2 Corinthians 7:16 “I rejoice, because I have complete confidence in you.”
Philippians 4:1 “Therefore, my brothers, whom I love and long for, my joy and crown, stand firm thus in the Lord, my beloved.”
1 Thessalonians 2:19-20 “For what is our hope or joy or crown of boasting before our Lord Jesus at his coming? Is it not you? For you are our glory and our joy.”
2 Timothy 1:4 “As I remember your tears, I long to see you, that I may be filled with joy.”
Philemon 1:7 “For I have derived much joy and comfort from your love, my brother, because the hearts of the saints have been refreshed through you.”
3 John 1:4 “I have no greater joy than to hear that my children are walking in the truth.”
Paul and John unashamedly share that their brothers and sisters bring them great joy. They have poured out their lives for these believers. And now they find joy in watching them grow and mature and walk with the Lord. They invested all they had into the ones they loved, giving of themselves in the way we talked about earlier. And the return on their investment of love was joy.

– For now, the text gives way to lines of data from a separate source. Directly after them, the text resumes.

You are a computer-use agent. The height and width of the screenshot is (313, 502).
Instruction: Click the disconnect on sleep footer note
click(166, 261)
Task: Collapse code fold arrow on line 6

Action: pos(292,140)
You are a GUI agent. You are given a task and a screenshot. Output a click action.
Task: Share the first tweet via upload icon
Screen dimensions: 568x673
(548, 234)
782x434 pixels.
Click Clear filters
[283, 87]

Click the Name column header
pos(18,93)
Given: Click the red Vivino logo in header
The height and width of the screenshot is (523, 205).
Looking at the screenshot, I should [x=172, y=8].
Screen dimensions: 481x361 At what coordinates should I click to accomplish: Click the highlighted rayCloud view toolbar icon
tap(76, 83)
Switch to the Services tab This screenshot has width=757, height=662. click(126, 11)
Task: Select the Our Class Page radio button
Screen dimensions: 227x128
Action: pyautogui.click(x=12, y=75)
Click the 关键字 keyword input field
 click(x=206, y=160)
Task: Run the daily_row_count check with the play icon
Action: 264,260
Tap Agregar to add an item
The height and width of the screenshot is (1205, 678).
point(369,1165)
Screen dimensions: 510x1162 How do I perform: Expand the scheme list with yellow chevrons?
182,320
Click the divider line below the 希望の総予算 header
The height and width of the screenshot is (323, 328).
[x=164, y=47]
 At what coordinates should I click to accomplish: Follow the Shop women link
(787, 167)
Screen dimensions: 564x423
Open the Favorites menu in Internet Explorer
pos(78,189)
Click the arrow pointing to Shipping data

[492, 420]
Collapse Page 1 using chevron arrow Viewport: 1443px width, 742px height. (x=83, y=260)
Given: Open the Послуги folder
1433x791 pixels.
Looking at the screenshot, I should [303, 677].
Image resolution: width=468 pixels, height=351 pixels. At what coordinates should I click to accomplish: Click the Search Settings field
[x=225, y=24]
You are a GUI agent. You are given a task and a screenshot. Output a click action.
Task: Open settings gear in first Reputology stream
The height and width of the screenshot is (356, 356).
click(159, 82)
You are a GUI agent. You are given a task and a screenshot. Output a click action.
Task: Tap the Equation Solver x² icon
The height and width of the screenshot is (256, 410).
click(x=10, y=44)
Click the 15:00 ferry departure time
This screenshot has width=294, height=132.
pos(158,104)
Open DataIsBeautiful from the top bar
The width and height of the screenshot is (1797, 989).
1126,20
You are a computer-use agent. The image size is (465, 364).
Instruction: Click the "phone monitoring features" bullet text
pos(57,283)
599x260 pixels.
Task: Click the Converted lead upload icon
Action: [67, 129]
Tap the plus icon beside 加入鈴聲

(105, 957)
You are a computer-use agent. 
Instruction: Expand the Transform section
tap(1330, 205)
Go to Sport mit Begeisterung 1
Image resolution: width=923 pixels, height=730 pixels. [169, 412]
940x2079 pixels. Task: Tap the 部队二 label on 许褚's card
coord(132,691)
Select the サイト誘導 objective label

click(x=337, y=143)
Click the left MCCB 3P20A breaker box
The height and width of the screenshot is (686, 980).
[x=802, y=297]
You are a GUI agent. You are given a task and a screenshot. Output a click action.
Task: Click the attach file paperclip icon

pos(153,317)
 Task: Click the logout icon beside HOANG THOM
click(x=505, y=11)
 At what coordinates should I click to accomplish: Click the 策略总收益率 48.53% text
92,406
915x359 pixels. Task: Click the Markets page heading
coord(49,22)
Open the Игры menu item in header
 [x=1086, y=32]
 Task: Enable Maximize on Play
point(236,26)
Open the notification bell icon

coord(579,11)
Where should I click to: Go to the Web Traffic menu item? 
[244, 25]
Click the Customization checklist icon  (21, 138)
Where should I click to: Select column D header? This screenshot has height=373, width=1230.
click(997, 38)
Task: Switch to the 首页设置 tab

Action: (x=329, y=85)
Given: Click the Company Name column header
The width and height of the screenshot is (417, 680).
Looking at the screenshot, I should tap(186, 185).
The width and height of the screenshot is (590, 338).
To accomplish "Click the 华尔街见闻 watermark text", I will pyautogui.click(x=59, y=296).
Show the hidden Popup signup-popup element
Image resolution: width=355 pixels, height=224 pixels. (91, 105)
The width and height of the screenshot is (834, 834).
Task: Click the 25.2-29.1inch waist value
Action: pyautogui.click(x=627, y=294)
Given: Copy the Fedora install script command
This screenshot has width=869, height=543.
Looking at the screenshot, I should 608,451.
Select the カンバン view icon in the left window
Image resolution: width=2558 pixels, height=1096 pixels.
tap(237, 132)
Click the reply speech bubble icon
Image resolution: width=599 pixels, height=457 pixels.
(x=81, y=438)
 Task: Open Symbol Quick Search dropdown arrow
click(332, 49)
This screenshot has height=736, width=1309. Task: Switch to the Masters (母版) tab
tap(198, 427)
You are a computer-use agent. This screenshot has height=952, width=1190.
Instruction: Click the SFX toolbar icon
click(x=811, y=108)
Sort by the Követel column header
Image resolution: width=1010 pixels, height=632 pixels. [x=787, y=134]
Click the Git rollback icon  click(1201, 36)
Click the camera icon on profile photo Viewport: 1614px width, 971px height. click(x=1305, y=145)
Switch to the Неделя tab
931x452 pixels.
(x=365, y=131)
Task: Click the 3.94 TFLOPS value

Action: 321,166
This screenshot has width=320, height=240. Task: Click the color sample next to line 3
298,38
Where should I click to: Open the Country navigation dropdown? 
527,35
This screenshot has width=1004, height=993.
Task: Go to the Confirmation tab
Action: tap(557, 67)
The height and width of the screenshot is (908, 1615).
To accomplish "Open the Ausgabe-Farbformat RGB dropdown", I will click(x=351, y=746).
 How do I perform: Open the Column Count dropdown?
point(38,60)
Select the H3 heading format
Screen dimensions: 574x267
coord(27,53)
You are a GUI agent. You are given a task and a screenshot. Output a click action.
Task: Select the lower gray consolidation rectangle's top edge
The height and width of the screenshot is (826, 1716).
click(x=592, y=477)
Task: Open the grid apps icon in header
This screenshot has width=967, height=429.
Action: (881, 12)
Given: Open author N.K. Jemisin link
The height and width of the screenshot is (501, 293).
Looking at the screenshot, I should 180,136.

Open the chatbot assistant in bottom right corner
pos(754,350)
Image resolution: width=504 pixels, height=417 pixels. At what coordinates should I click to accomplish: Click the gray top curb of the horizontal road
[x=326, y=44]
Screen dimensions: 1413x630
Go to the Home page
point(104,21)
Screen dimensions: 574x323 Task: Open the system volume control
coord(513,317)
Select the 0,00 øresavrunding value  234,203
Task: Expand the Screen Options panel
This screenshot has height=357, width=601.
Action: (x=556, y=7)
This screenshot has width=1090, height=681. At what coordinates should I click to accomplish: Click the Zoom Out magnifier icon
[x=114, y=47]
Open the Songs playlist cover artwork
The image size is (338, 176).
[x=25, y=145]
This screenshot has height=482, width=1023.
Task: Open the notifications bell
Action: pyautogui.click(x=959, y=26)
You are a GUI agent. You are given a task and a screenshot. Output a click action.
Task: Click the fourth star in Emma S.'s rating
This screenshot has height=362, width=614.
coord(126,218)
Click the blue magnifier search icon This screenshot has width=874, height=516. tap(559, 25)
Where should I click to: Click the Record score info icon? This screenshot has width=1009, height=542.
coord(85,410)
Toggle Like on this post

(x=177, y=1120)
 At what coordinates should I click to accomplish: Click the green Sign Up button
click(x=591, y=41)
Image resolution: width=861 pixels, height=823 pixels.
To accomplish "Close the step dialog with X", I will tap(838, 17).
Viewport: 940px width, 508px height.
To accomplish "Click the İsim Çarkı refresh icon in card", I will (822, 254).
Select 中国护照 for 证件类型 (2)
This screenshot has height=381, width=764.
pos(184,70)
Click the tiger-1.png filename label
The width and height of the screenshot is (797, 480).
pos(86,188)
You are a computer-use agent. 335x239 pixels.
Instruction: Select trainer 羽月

To hold a baby feels very good. But to hold my own baby—there are no words to describe that joy. To watch a little gymnast or swimmer come in first in their event brings a smile to my face, but when that gymnast or swimmer is my own precious girl, my heart almost bursts. When I hear about the salvation of the child of an acquaintance, I am glad. But when I hear my own child profess that Jesus has rescued her from her sins, I rejoice in an exponentially deeper way. When you hear that revival has broken out in a youth group across the state, you rejoice. But when revival breaks out among the teenagers in your own church, the ones you have loved and helped raise and prayed for specifically, there are no words for your joy. Anyone who has spent time investing in these kids feels a parental joy, like Paul and John express, in their accomplishments and blessings.
Yes, it costs us much to really love and invest in a child. But we will reap joy that is grown in no other way.
It’s a cold-hearted grownup who can watch the joy of a child without smiling at least a little. That smile is a tiny spark of joy. But there is no way to measure the joy that children bring us when we have loved them deeply, invested in them, taken the risk to open our heart to them, laid down our own desires in order to meet their needs.
The sweetest verses in Scripture that mention joy are the ones that tell us that God rejoices when He sees us. Zephaniah 3:17 says, “The LORD your God is in your midst, a mighty one who will save; he will rejoice over you with gladness; he will quiet you by his love; he will exult over you with loud singing.” Can you imagine that? The Creator of the universe looks at all that He has made and sings with joy over us. How amazing is His love for us. How amazing is the grace that covers our sin so that His rejoicing is possible. And how incredible His goodness that allows us the gift of experiencing a tiny glimmer of the joy He has over us when we find joy in the children He places around us.